Lesetext
Leigh Alexander schreibt über “Addiction & Fame: How Flappy Bird is the App Store’s Grunge Moment“:
The recipe for Flappy Bird’s success is in many ways fairly standard for the Western indie game development: small and simple, yet sadistically challenging, with a borrowed retro aesthetic. Yet it seems the traditional development community wanted to “other” Nguyen
Das Othering von Entwickler Dong Nguyen greift auch Mattie Brice in “Our Flappy Dystopia” auf und stellt es in den Kontext des Kapitalismus:
I’m going to get right to it: any critique or reporting on games that doesn’t include an intersectional perspective on the presence of capitalism in games is incomplete. [...] The conversation of what is and isn’t a game is often, intentionally or not, used to assign value to already established gaming conventions that benefit the established system and marginalize works that do not look like it, and therefore threaten it.
Brendan Keogh schreibt “On Flappy Bird, Games Culture and the Problem with Innovation“:
I hate the notion of ‘innovation’ as some Holy Grail of game design. I don’t know when or where it entered the vocabularies of tech and games cultures, but I suspect it was smuggled in as a marketing buzzword through Californian start-ups, and now we are stuck with it. I hate this notion that the most important thing a new game should do is ‘innovate,’ that it should do something completely new.

Anforderungen
Fahre mit dem Text über Flappy Bird fort und schließ direkt an seinen letzten Satz an.

Quelldaten:
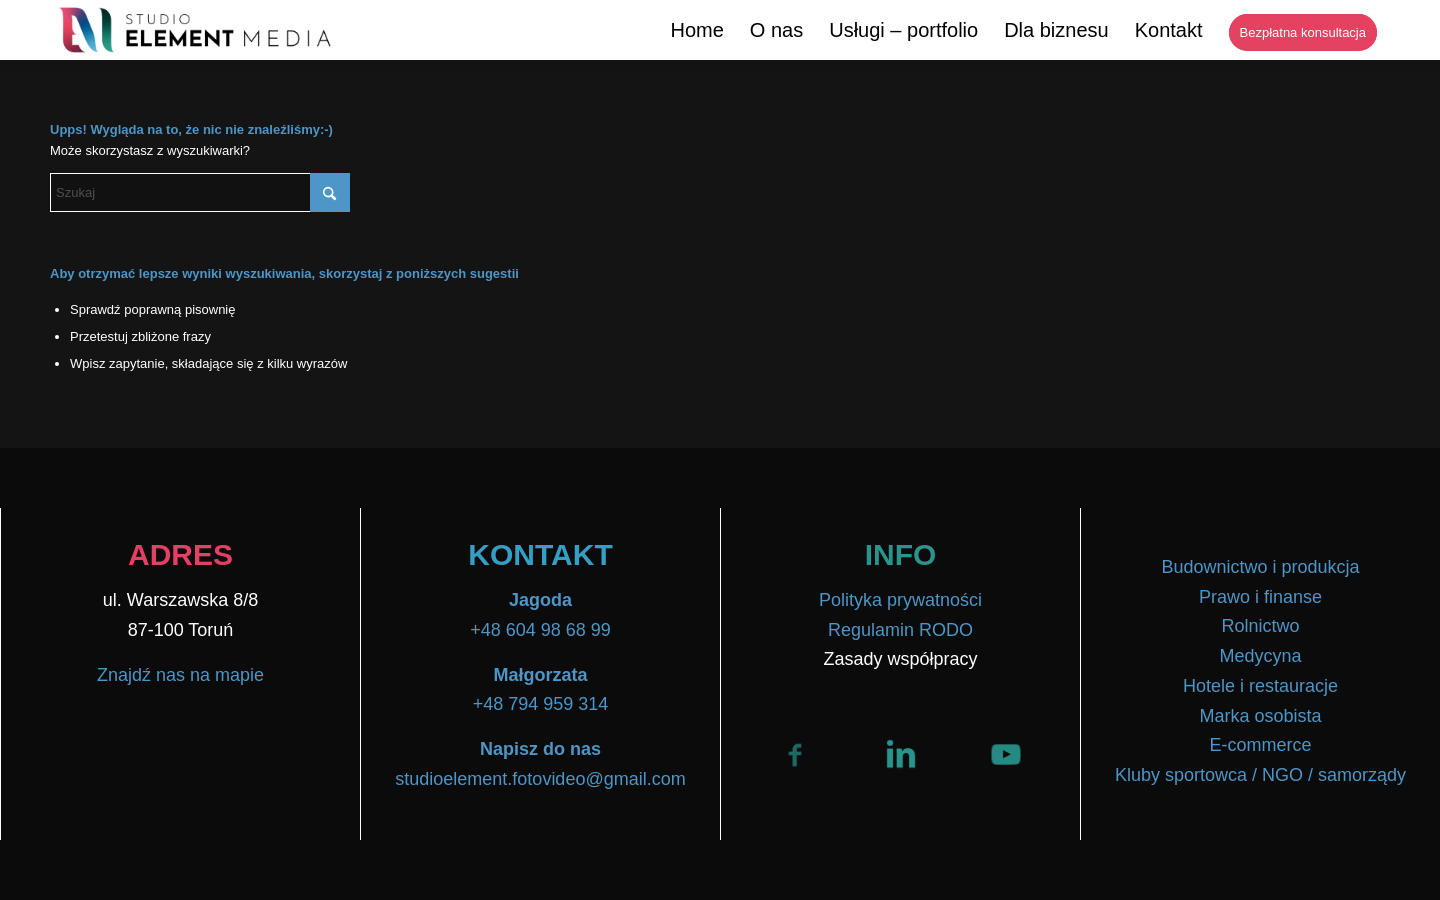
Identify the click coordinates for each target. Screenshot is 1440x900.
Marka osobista (1260, 716)
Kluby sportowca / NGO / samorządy (1260, 775)
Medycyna (1260, 656)
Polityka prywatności (900, 600)
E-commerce (1260, 745)
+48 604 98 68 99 (540, 630)
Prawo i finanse (1260, 597)
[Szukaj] (200, 192)
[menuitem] (696, 30)
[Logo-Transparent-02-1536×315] (196, 30)
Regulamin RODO (900, 630)
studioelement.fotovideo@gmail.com (540, 779)
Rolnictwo (1260, 626)
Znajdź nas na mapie (180, 675)
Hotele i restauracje (1260, 686)
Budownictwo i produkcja (1260, 567)
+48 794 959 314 (541, 704)
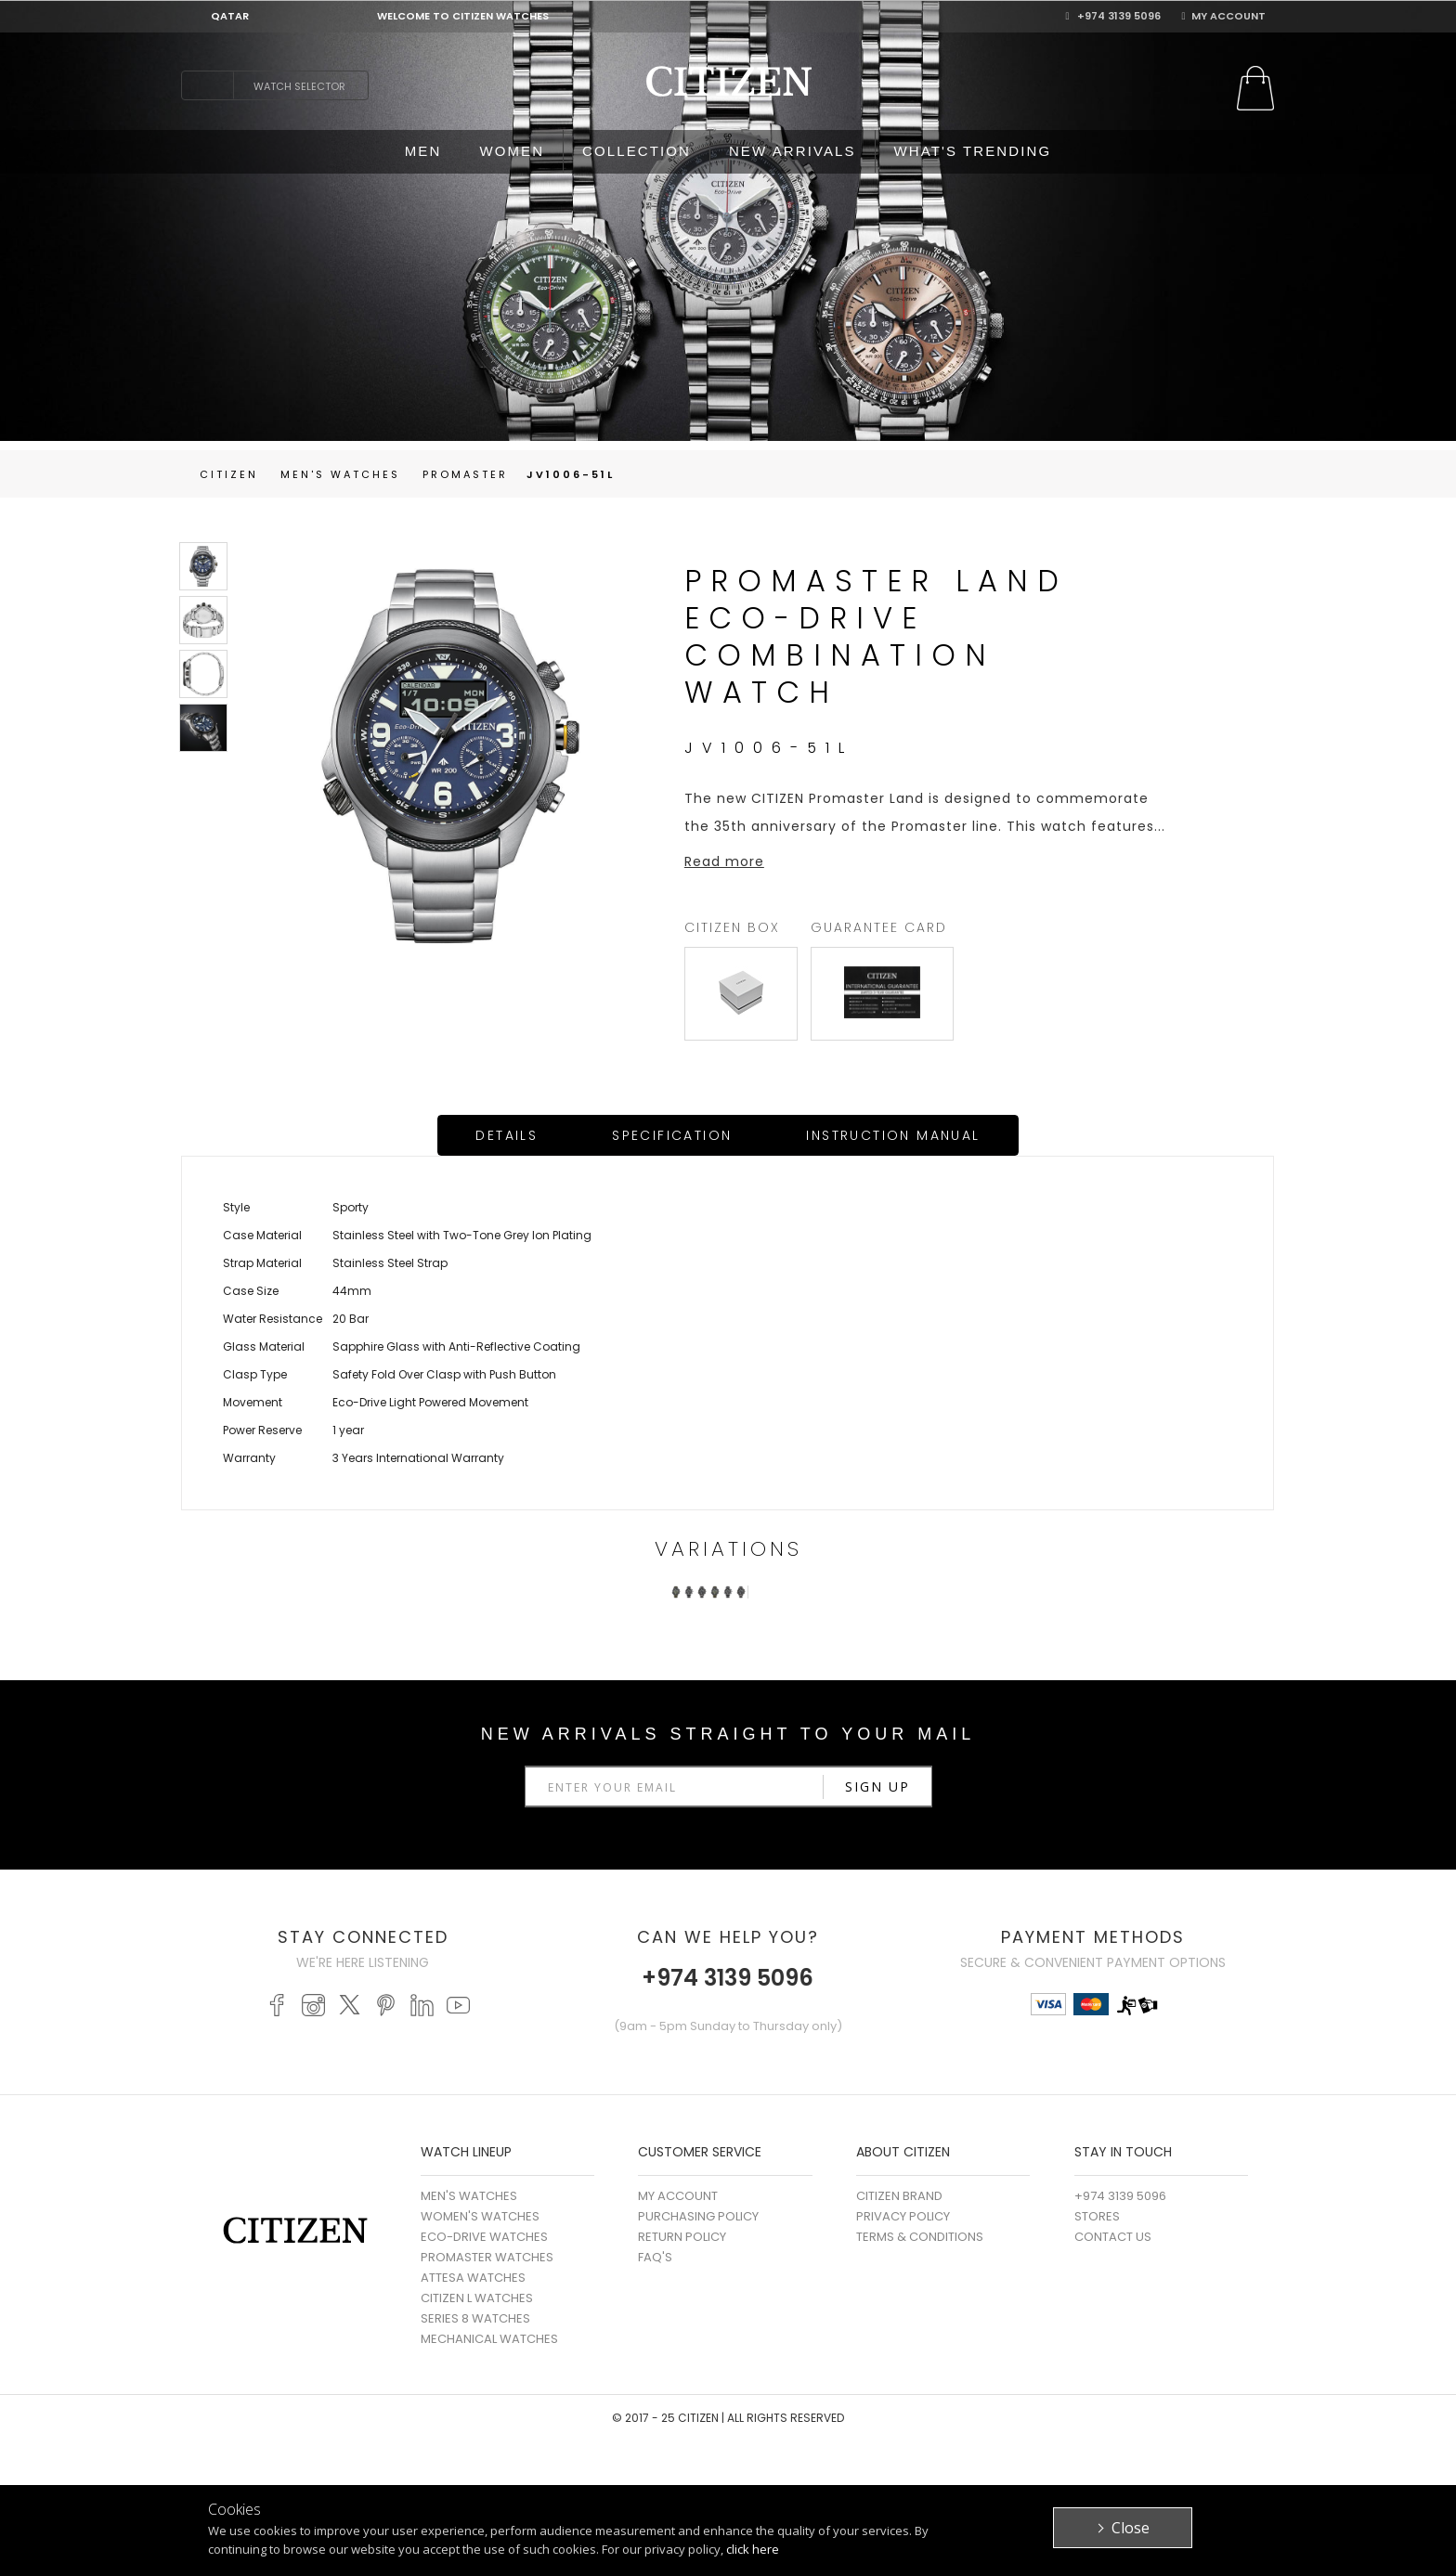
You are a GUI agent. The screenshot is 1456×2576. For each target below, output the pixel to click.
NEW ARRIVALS (792, 151)
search (207, 85)
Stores (1097, 2216)
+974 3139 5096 (1113, 15)
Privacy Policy (903, 2216)
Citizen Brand (899, 2196)
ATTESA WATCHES (473, 2277)
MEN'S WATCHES (469, 2196)
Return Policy (682, 2237)
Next (812, 1614)
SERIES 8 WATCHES (475, 2318)
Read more (724, 861)
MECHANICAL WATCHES (489, 2339)
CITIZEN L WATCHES (477, 2298)
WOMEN (511, 151)
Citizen (229, 474)
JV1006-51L (570, 474)
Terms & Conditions (919, 2237)
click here (752, 2549)
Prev (644, 1614)
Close (1131, 2528)
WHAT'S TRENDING (973, 151)
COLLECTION (636, 151)
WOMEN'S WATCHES (480, 2216)
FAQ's (655, 2257)
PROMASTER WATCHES (487, 2257)
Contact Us (1112, 2237)
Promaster (465, 474)
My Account (1223, 15)
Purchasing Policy (698, 2216)
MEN (423, 151)
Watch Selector (299, 86)
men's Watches (340, 474)
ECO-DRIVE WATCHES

Deine Antwort
Patrick Klepek konzentriert sich in “Our Internet Empathy Problem“ auf die Attacken gegen Nguyen:
Words are powerful, and people should be responsible for them. When we characterize threats as “idle,” we remove the individual from the equation. It’s victim blaming. It’s hard to imagine how Nguyen is to blame here. When the Internet turns on you, it’s hard to describe the emotional rollercoaster that goes along with it. You can’t exactly walk away from the Internet forever. While looking at a long list of abuse Tweets directed at Nguyen, it’s easy to distance yourself from it because, hey, it’s not you.
Siehe auch hier:
http://superlevel.de/w00t-zum-sonntag/drama-bird/
Ich hab irgendwie das Posten verplant, aber fertige Entwürfe wegwerfen ist ja auch blöd.